• _What is expected_:
Give back every record below precisely as written.

=== Section Start ===

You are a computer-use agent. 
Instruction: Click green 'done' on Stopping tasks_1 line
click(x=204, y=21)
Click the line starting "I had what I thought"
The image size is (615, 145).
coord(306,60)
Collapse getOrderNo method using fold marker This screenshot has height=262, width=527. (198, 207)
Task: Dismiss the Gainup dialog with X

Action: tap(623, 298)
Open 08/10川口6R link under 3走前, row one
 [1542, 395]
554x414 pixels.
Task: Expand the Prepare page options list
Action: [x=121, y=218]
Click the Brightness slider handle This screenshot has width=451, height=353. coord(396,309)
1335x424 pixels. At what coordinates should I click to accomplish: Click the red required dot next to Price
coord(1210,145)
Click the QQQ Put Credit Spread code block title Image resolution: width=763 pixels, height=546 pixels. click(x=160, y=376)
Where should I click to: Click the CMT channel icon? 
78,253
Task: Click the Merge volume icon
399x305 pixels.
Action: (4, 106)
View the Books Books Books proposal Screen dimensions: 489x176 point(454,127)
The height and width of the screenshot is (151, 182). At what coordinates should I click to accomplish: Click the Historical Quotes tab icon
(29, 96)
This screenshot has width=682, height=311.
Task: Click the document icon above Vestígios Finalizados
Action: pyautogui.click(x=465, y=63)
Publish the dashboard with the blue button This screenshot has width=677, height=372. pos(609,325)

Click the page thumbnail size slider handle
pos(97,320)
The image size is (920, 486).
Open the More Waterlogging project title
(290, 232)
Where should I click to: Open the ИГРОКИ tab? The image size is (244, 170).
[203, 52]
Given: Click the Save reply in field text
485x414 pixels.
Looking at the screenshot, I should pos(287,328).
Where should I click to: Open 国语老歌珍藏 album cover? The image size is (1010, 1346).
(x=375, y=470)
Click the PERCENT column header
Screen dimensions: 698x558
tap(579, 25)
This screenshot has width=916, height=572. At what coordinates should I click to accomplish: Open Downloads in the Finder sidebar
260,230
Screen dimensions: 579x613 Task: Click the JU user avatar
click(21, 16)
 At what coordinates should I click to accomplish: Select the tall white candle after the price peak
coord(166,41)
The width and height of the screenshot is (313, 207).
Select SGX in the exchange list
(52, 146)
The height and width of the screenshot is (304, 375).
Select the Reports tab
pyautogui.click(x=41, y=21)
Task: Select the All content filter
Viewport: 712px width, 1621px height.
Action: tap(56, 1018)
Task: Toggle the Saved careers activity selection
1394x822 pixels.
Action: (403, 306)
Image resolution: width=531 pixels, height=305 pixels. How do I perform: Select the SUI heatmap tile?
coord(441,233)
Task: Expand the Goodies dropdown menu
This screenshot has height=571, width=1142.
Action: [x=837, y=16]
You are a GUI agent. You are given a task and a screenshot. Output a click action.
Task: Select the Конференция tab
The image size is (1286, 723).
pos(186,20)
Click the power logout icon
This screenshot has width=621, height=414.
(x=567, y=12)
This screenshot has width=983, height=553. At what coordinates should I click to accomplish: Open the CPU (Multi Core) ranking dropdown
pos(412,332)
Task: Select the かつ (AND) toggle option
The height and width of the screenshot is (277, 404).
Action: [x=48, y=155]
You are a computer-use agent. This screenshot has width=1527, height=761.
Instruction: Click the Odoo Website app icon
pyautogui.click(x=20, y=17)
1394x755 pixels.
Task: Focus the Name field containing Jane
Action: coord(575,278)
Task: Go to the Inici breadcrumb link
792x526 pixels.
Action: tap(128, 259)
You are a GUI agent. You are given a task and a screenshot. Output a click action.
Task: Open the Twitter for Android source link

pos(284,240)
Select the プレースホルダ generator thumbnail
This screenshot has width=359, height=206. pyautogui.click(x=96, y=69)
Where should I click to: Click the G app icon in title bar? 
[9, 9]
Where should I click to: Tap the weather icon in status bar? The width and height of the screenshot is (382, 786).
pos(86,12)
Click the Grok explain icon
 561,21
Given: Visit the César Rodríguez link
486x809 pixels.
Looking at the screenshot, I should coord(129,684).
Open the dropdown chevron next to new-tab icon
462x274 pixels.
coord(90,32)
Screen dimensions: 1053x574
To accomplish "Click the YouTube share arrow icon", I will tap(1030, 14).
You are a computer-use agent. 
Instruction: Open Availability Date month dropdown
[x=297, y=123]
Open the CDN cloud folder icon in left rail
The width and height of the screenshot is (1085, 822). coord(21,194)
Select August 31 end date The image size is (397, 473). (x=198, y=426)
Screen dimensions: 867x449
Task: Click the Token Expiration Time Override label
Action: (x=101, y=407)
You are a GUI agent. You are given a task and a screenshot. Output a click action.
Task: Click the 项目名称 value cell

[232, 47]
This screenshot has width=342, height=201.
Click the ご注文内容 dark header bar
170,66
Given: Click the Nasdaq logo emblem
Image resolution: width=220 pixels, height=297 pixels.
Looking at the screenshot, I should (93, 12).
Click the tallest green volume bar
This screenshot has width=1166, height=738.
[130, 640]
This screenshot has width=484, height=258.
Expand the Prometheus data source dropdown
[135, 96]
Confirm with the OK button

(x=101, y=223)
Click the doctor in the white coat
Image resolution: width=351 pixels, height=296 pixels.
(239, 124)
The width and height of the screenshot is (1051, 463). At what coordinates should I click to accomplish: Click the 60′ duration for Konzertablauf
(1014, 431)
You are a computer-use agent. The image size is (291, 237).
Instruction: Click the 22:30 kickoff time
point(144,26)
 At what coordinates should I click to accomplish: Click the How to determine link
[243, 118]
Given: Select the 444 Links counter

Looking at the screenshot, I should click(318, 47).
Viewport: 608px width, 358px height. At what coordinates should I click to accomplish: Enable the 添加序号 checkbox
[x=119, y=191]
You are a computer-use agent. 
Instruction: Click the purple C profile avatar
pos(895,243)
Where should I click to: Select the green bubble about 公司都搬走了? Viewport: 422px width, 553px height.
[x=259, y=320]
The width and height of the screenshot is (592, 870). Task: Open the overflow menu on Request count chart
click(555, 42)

=== Section End ===

• _Response below_:
You are a computer-use agent. 
Instruction: Click green 'done' on Stopping tasks_1 line
click(x=204, y=21)
Click the line starting "I had what I thought"
The image size is (615, 145).
coord(306,60)
Collapse getOrderNo method using fold marker This screenshot has height=262, width=527. (198, 207)
Task: Dismiss the Gainup dialog with X

Action: tap(623, 298)
Open 08/10川口6R link under 3走前, row one
 [1542, 395]
554x414 pixels.
Task: Expand the Prepare page options list
Action: [x=121, y=218]
Click the Brightness slider handle This screenshot has width=451, height=353. coord(396,309)
1335x424 pixels. At what coordinates should I click to accomplish: Click the red required dot next to Price
coord(1210,145)
Click the QQQ Put Credit Spread code block title Image resolution: width=763 pixels, height=546 pixels. click(x=160, y=376)
Where should I click to: Click the CMT channel icon? 
78,253
Task: Click the Merge volume icon
399x305 pixels.
Action: (4, 106)
View the Books Books Books proposal Screen dimensions: 489x176 point(454,127)
The height and width of the screenshot is (151, 182). At what coordinates should I click to accomplish: Click the Historical Quotes tab icon
(29, 96)
This screenshot has width=682, height=311.
Task: Click the document icon above Vestígios Finalizados
Action: pyautogui.click(x=465, y=63)
Publish the dashboard with the blue button This screenshot has width=677, height=372. pos(609,325)

Click the page thumbnail size slider handle
pos(97,320)
The image size is (920, 486).
Open the More Waterlogging project title
(290, 232)
Where should I click to: Open the ИГРОКИ tab? The image size is (244, 170).
[203, 52]
Given: Click the Save reply in field text
485x414 pixels.
Looking at the screenshot, I should pos(287,328).
Where should I click to: Open 国语老歌珍藏 album cover? The image size is (1010, 1346).
(x=375, y=470)
Click the PERCENT column header
Screen dimensions: 698x558
tap(579, 25)
This screenshot has width=916, height=572. At what coordinates should I click to accomplish: Open Downloads in the Finder sidebar
260,230
Screen dimensions: 579x613 Task: Click the JU user avatar
click(21, 16)
 At what coordinates should I click to accomplish: Select the tall white candle after the price peak
coord(166,41)
The width and height of the screenshot is (313, 207).
Select SGX in the exchange list
(52, 146)
The height and width of the screenshot is (304, 375).
Select the Reports tab
pyautogui.click(x=41, y=21)
Task: Select the All content filter
Viewport: 712px width, 1621px height.
Action: tap(56, 1018)
Task: Toggle the Saved careers activity selection
1394x822 pixels.
Action: (403, 306)
Image resolution: width=531 pixels, height=305 pixels. How do I perform: Select the SUI heatmap tile?
coord(441,233)
Task: Expand the Goodies dropdown menu
This screenshot has height=571, width=1142.
Action: [x=837, y=16]
You are a GUI agent. You are given a task and a screenshot. Output a click action.
Task: Select the Конференция tab
The image size is (1286, 723).
pos(186,20)
Click the power logout icon
This screenshot has width=621, height=414.
(x=567, y=12)
This screenshot has width=983, height=553. At what coordinates should I click to accomplish: Open the CPU (Multi Core) ranking dropdown
pos(412,332)
Task: Select the かつ (AND) toggle option
The height and width of the screenshot is (277, 404).
Action: [x=48, y=155]
You are a computer-use agent. This screenshot has width=1527, height=761.
Instruction: Click the Odoo Website app icon
pyautogui.click(x=20, y=17)
1394x755 pixels.
Task: Focus the Name field containing Jane
Action: coord(575,278)
Task: Go to the Inici breadcrumb link
792x526 pixels.
Action: tap(128, 259)
You are a GUI agent. You are given a task and a screenshot. Output a click action.
Task: Open the Twitter for Android source link

pos(284,240)
Select the プレースホルダ generator thumbnail
This screenshot has width=359, height=206. pyautogui.click(x=96, y=69)
Where should I click to: Click the G app icon in title bar? 
[9, 9]
Where should I click to: Tap the weather icon in status bar? The width and height of the screenshot is (382, 786).
pos(86,12)
Click the Grok explain icon
 561,21
Given: Visit the César Rodríguez link
486x809 pixels.
Looking at the screenshot, I should coord(129,684).
Open the dropdown chevron next to new-tab icon
462x274 pixels.
coord(90,32)
Screen dimensions: 1053x574
To accomplish "Click the YouTube share arrow icon", I will tap(1030, 14).
You are a computer-use agent. 
Instruction: Open Availability Date month dropdown
[x=297, y=123]
Open the CDN cloud folder icon in left rail
The width and height of the screenshot is (1085, 822). coord(21,194)
Select August 31 end date The image size is (397, 473). (x=198, y=426)
Screen dimensions: 867x449
Task: Click the Token Expiration Time Override label
Action: (x=101, y=407)
You are a GUI agent. You are given a task and a screenshot. Output a click action.
Task: Click the 项目名称 value cell

[232, 47]
This screenshot has width=342, height=201.
Click the ご注文内容 dark header bar
170,66
Given: Click the Nasdaq logo emblem
Image resolution: width=220 pixels, height=297 pixels.
Looking at the screenshot, I should (93, 12).
Click the tallest green volume bar
This screenshot has width=1166, height=738.
[130, 640]
This screenshot has width=484, height=258.
Expand the Prometheus data source dropdown
[135, 96]
Confirm with the OK button

(x=101, y=223)
Click the doctor in the white coat
Image resolution: width=351 pixels, height=296 pixels.
(239, 124)
The width and height of the screenshot is (1051, 463). At what coordinates should I click to accomplish: Click the 60′ duration for Konzertablauf
(1014, 431)
You are a computer-use agent. The image size is (291, 237).
Instruction: Click the 22:30 kickoff time
point(144,26)
 At what coordinates should I click to accomplish: Click the How to determine link
[243, 118]
Given: Select the 444 Links counter

Looking at the screenshot, I should click(318, 47).
Viewport: 608px width, 358px height. At what coordinates should I click to accomplish: Enable the 添加序号 checkbox
[x=119, y=191]
You are a computer-use agent. 
Instruction: Click the purple C profile avatar
pos(895,243)
Where should I click to: Select the green bubble about 公司都搬走了? Viewport: 422px width, 553px height.
[x=259, y=320]
The width and height of the screenshot is (592, 870). Task: Open the overflow menu on Request count chart
click(555, 42)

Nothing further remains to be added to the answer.